With the rise in demand for local deliveries and e-commerce, robotic deliveries are being considered as efficient and sustainable solutions. However, the deployment of such systems can be highly complex due to numerous factors involving stochastic demand, stochastic charging and maintenance needs, complex routing, etc. We propose a model that uses continuous approximation methods for evaluating service trade-offs that consider the unique characteristics of large-scale sidewalk delivery robot systems used to serve online food deliveries. The model captures both the initial cost and the operation cost of the delivery system and evaluates the impact of constraints and operation strategies on the deployment. By minimizing the system cost, variables related to the system design can be determined. First, the minimization problem is formulated based on a homogeneous area, and the optimal system cost can be derived as a closed-form expression. By evaluating the expression, relationships between variables and the system cost can be directly obtained. We then apply the model in neighborhoods in New York City to evaluate the cost of deploying the sidewalk delivery robot system in a real-world scenario. The results shed light on the potential of deploying such a system in the future.
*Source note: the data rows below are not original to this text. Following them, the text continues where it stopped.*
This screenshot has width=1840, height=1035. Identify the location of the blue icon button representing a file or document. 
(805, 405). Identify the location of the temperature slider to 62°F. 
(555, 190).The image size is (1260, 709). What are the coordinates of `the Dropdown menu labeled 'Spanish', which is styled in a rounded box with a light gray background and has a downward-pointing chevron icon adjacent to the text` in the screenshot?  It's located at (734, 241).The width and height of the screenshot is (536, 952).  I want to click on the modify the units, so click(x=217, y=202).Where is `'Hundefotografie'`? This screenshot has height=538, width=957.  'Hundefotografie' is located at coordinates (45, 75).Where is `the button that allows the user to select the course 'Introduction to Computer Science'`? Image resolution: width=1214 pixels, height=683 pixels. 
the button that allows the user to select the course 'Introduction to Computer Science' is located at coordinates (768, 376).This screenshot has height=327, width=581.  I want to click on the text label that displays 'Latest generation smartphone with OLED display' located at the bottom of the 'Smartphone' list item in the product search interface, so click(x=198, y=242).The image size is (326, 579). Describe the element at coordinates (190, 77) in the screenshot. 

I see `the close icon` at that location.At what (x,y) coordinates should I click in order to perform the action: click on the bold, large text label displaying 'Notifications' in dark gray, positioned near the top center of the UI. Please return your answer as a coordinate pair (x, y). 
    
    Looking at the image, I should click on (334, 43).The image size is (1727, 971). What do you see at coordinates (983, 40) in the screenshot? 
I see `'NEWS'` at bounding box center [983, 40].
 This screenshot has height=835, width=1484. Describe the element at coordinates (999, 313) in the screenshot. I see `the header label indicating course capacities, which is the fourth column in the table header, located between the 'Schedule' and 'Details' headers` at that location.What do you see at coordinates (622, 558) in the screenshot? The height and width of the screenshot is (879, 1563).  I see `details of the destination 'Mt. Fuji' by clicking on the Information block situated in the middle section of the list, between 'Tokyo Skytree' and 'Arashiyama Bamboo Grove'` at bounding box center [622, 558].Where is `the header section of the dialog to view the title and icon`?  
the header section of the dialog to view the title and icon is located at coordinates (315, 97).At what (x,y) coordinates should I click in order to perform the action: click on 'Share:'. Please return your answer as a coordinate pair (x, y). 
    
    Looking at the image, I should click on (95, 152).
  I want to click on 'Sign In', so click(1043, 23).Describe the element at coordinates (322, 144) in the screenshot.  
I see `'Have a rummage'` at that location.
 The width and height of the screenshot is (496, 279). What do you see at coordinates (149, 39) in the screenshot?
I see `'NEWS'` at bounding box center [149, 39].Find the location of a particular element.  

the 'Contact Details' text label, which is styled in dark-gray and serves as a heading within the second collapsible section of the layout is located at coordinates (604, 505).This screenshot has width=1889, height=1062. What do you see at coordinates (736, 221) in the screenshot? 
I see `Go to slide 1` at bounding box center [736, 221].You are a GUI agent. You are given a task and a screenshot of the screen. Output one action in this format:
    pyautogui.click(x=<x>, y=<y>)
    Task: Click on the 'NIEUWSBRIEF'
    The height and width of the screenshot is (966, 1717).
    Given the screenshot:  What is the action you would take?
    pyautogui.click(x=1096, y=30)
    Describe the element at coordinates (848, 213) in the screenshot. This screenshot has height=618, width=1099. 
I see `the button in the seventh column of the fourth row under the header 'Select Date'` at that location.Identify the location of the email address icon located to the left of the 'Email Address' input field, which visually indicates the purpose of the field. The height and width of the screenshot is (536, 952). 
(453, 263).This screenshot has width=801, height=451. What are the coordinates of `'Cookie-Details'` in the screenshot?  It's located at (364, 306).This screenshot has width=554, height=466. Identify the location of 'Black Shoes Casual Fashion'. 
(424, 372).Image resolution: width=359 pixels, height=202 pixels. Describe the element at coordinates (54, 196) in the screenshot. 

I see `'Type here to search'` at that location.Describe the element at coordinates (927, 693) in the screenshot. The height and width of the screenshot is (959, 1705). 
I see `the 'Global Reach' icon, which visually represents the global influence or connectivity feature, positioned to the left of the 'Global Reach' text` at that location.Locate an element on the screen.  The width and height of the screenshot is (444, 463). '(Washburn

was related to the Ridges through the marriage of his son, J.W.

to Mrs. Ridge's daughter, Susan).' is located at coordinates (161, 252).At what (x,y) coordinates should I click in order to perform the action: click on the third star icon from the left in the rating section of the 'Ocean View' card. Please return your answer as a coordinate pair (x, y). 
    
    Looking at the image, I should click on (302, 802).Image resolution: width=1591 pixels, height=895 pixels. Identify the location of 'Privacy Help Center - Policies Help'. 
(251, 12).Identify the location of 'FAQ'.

翻译：随着本地配送和电子商务需求的增长，机器人配送正被视为高效且可持续的解决方案。然而，由于随机需求、随机充电与维护需求、复杂路径规划等多种因素的耦合，此类系统的部署可能高度复杂。我们提出了一种基于连续近似方法的模型，用于评估服务权衡，该模型充分考虑了服务于在线食品配送的大规模人行道配送机器人系统的独特特征。该模型同时刻画了配送系统的初始成本与运营成本，并评估了约束条件及运营策略对部署的影响。通过最小化系统成本，可确定与系统设计相关的变量。首先，基于均质区域构建最小化问题，最优系统成本可推导为闭式表达式。通过对该表达式进行评估，可直接获得变量与系统成本之间的关系。随后，我们将该模型应用于纽约市的多个社区，以评估在实际场景中部署人行道配送机器人系统的成本。研究结果揭示了未来部署此类系统的潜力。